Wednesday, March 08, 2006

all you can drink.. and then some


They are virtually impossible for any downtown visitor to miss. Three replica bottles, each 30 feet wide and 90 feet tall with 12-inch letters declaring Budweiser "King of Beers." But there is not an ounce of beer in the 176 concrete silos behind the vinyl banners that greet drivers and pedestrians at the east end of Washington Street. Not a single can of Bud Light, Budweiser Select, Michelob Ultra or Bare Knuckle Stout is brewed or bottled in the mammoth manufacturing facility that includes 40 buildings on 23 acres fronting Lake Michigan and owned by St.
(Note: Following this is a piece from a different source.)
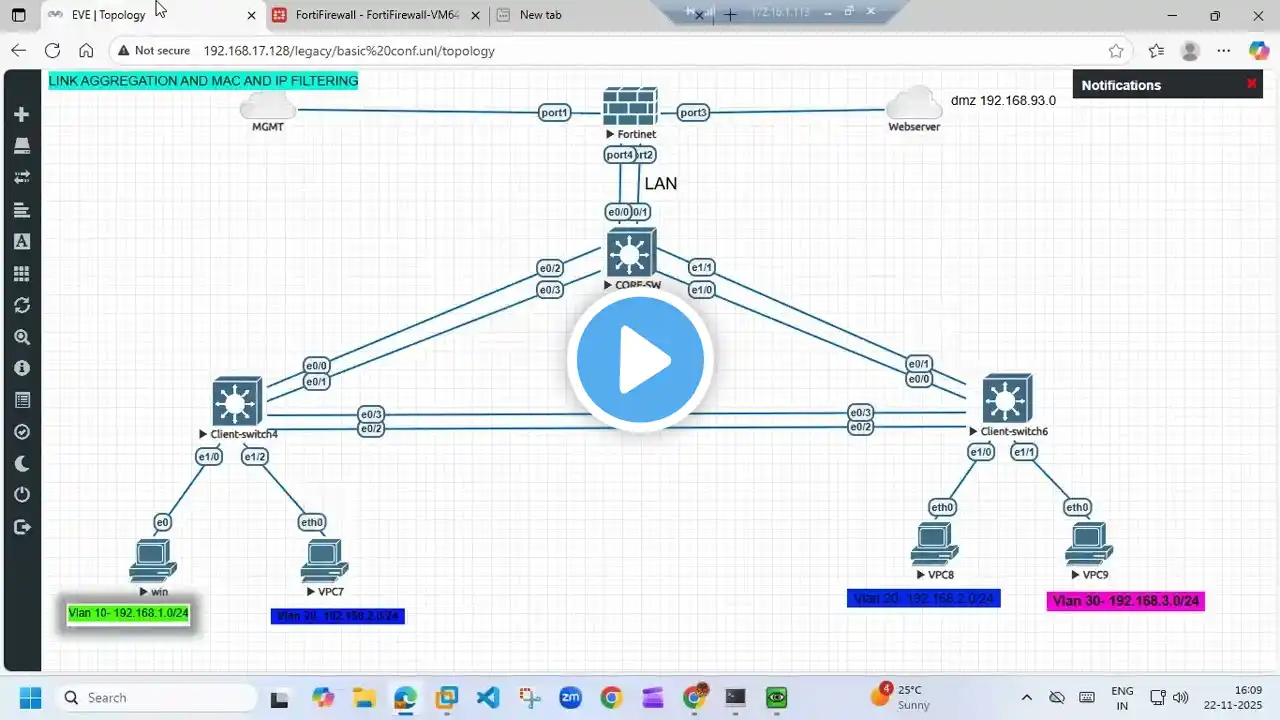Expand the system tray hidden icons chevron

coord(1026,697)
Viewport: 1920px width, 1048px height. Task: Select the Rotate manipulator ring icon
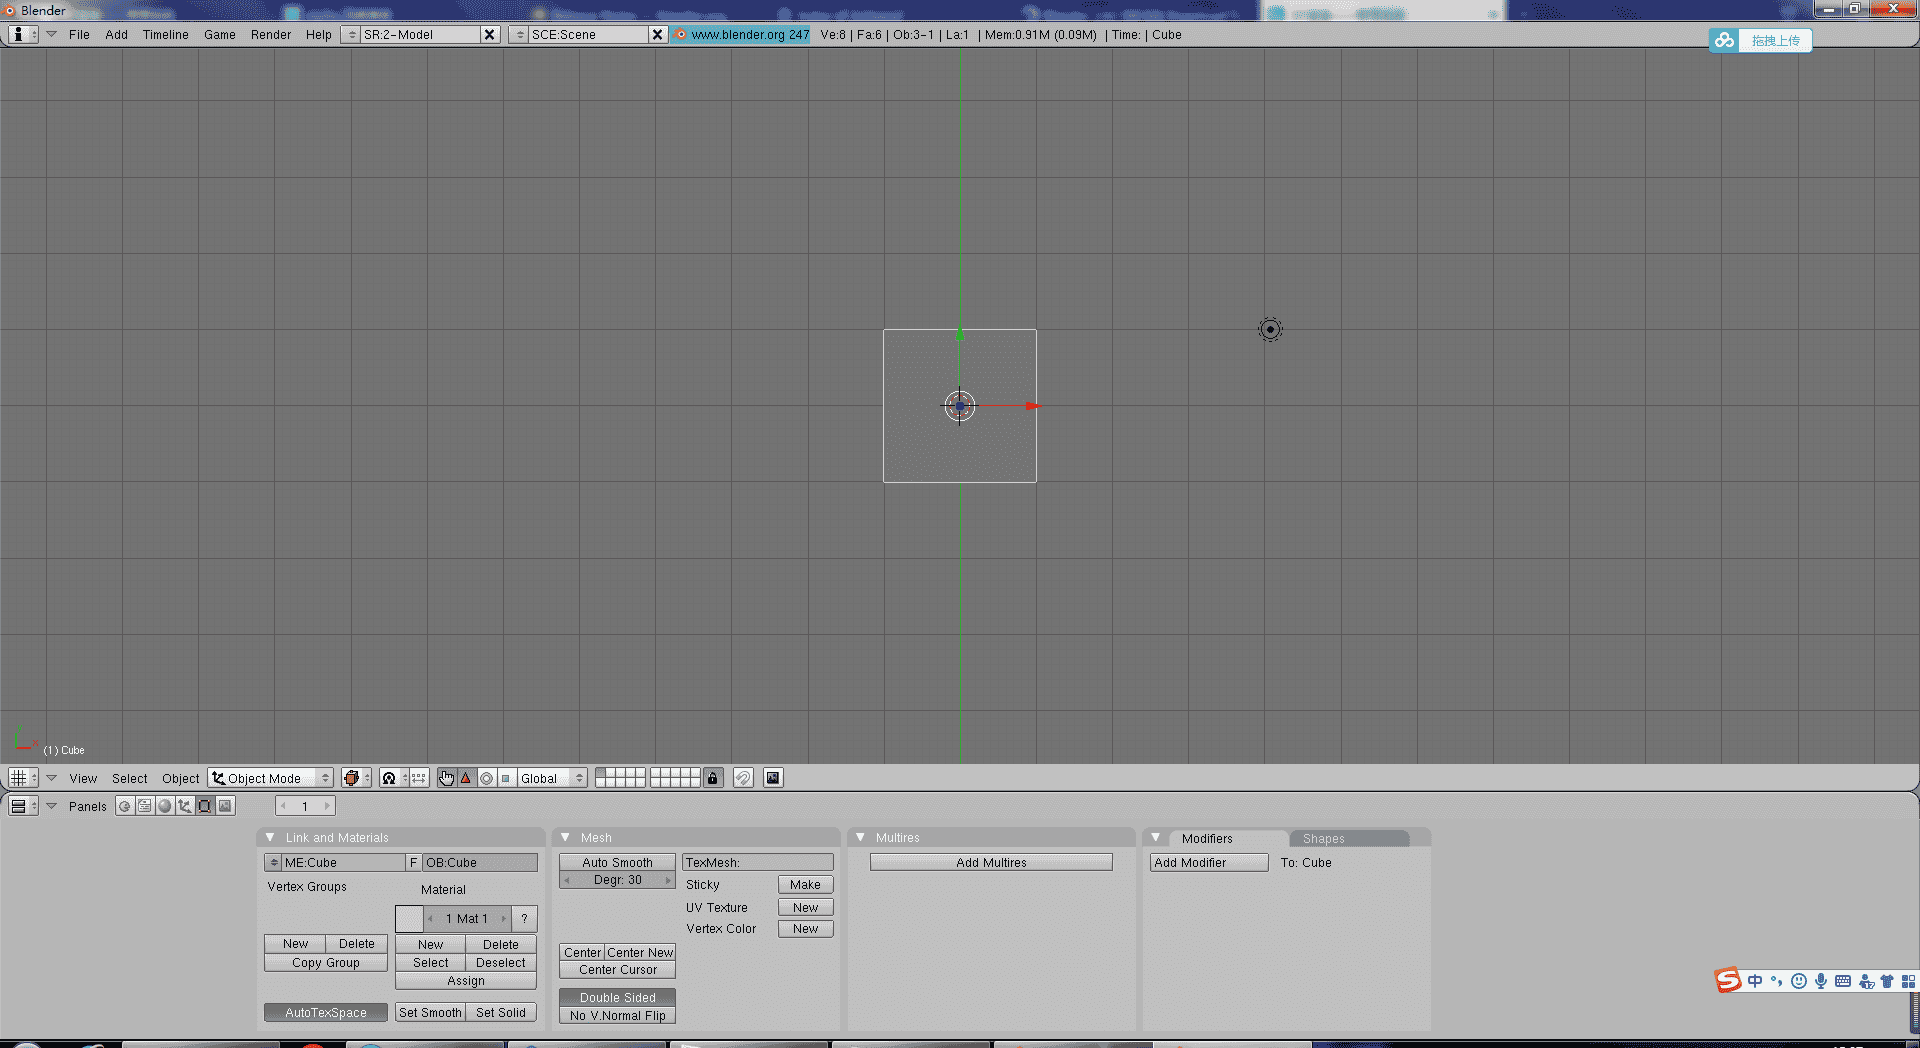[x=486, y=778]
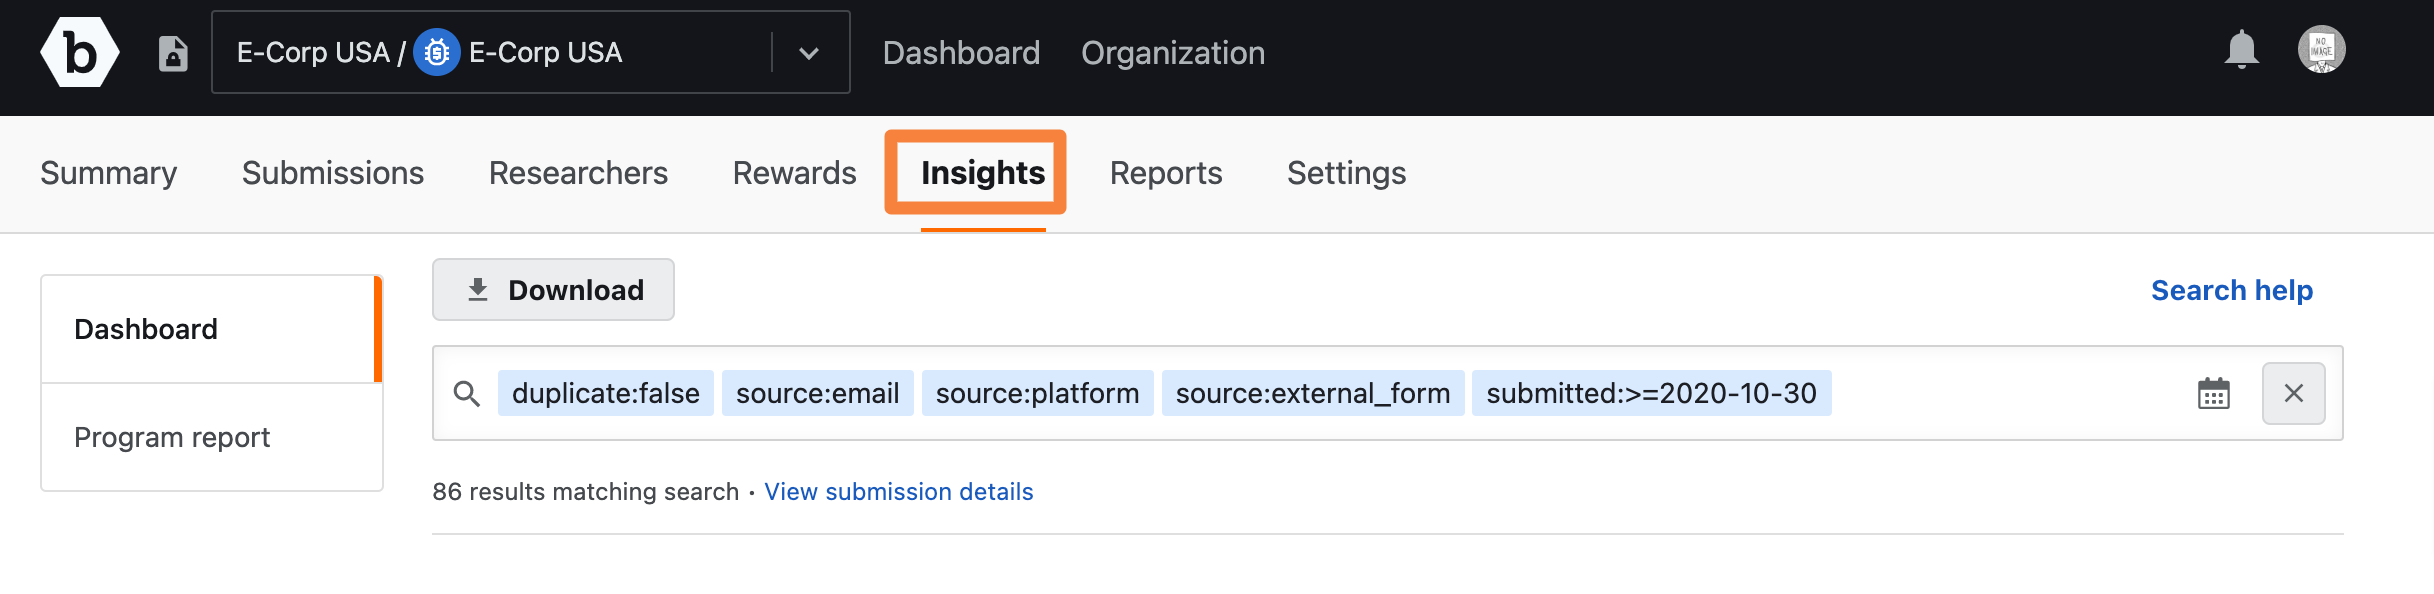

Louis-based Anheuser-Busch. What does emerge from the Manitowoc Malting Plant operated by Busch Agricultural Resources Inc. is crucial, however, in the production of different varieties of Budweiser, Michelob and Busch beers, and specialty malt beverages like Bacardi Silver Raz. About 2,700 railcars of barley arrive annually at the plant where the grain is processed into malt. After a series of steps involving cleaning, grading, storage, steeping, germination and kilning, it becomes "the heart and soul" of beer. Barley malt determines a beer's flavor and coloring and, with modifications, the speed at which the beer can be brewed. From processing in Manitowoc, the malt travels by train to six of Anheuser-Busch's 12 breweries where the different types of Budweiser are bottled, outselling all other domestic premium beers combined.